Hi Karsten!
(Metrics and health team CCed)
Network team has been working on a new "MetricsPort"[1] in tor which can expose counters of different metrics within "tor". It currently uses the Prometheus model [2] which then allows us to create proper monitoring graphs using tools like Grafana (see some example screenshots in #40063).
The short term goal here also is to provide Grafana templates for monitoring a relay or onion service so people can just download them automatically from their marketplace and are ready to go.
Then that made us think, what if we could have something similar on metrics.torproject.org. A page that we could query like "/prometheus" that would just give us a set of counters of the current state of the network. A bit like a REST API but less "API-issh".
I do recall having seen at one point a REST API item on the metrics roadmap but I'm not entirely sure about my memory hence why I'm probing you about this.

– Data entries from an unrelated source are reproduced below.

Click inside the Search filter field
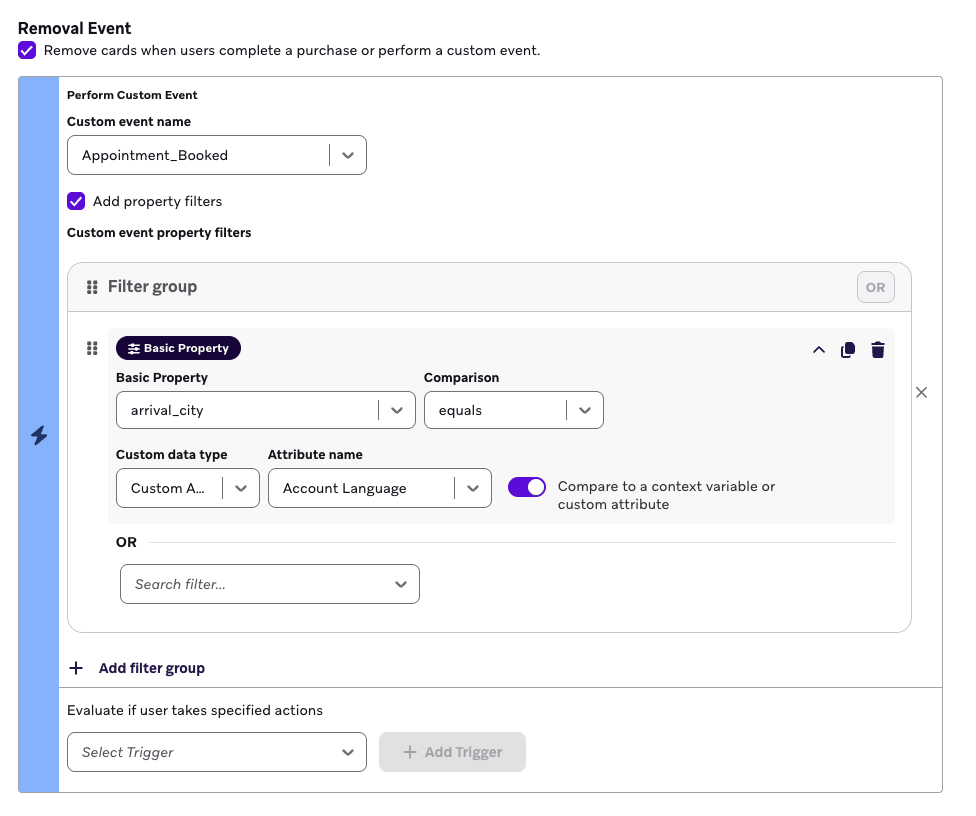Image resolution: width=976 pixels, height=816 pixels. tap(250, 584)
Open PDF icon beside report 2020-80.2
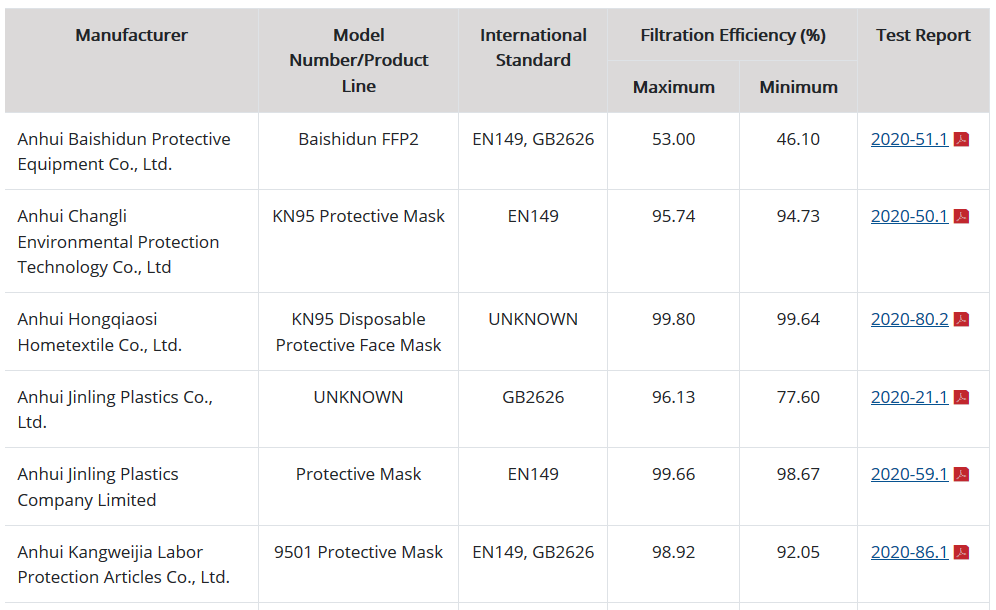Screen dimensions: 996x610 click(x=961, y=320)
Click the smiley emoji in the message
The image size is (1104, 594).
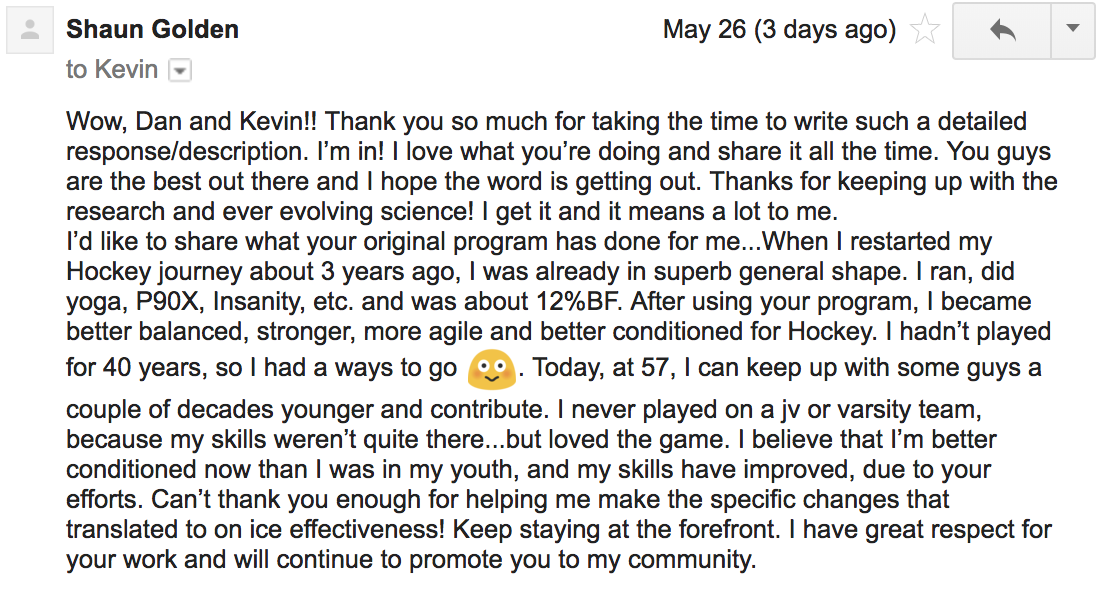[x=491, y=369]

Likely at first, what such a page would expose is not different from what metrics has at the moment _but_ the difference is that it would allow anyone (most importantly us) to be able to aggregate visualization in one dashboard using latest visualization tech (Grafana for instance).
This kind of page can usually handle thousands of requests a second without blinking so the load impact should be minimal since this is exposing an already existing state to the world rather than querying a state (like I assume Onionoo does?).

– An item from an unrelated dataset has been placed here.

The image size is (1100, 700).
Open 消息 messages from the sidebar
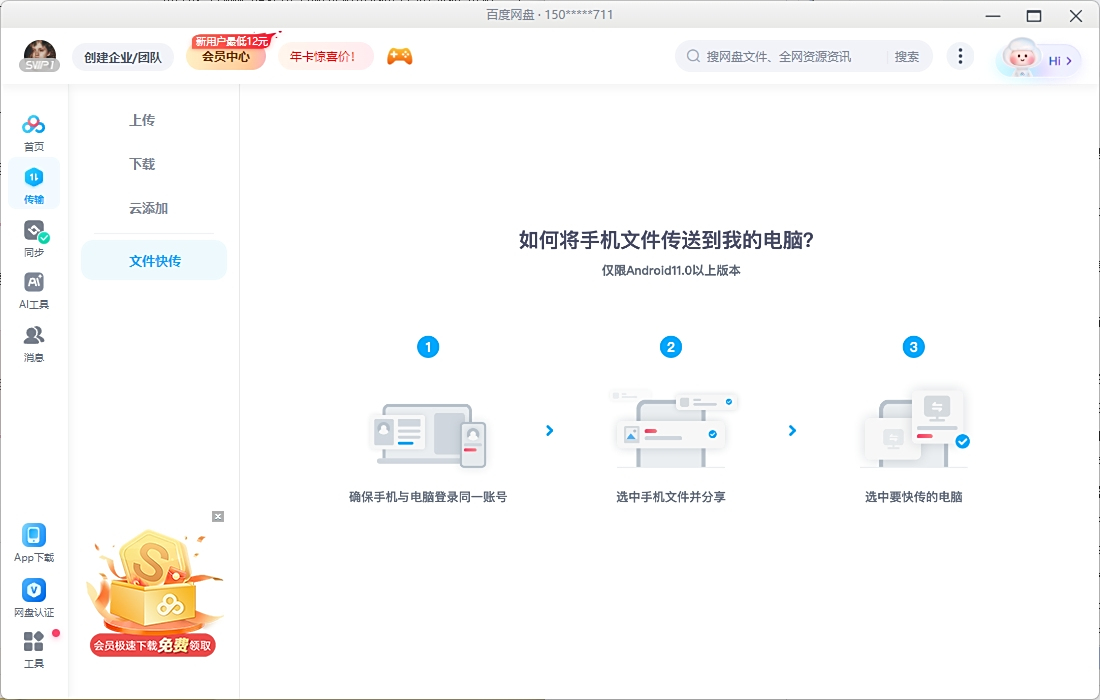click(33, 340)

Maybe the solution here could be to instead write an "exporter" that queries Onionoo and formats it nicely for a Prometheus server but I do fear the load that it could put on Onionoo if let say A LOT of metrics are queried every 5 seconds or so?
The other thing is maybe the exporter idea is better, unclear, if we want to be more agile at integrating other types of metrics like let say monitoring the consensus like consensus-health does or extracting different data from extra-info.
Thoughts?
Cheers! David
[1] https://gitlab.torproject.org/tpo/core/tor/-/issues/40063 [2] https://prometheus.io/docs/concepts/data_model/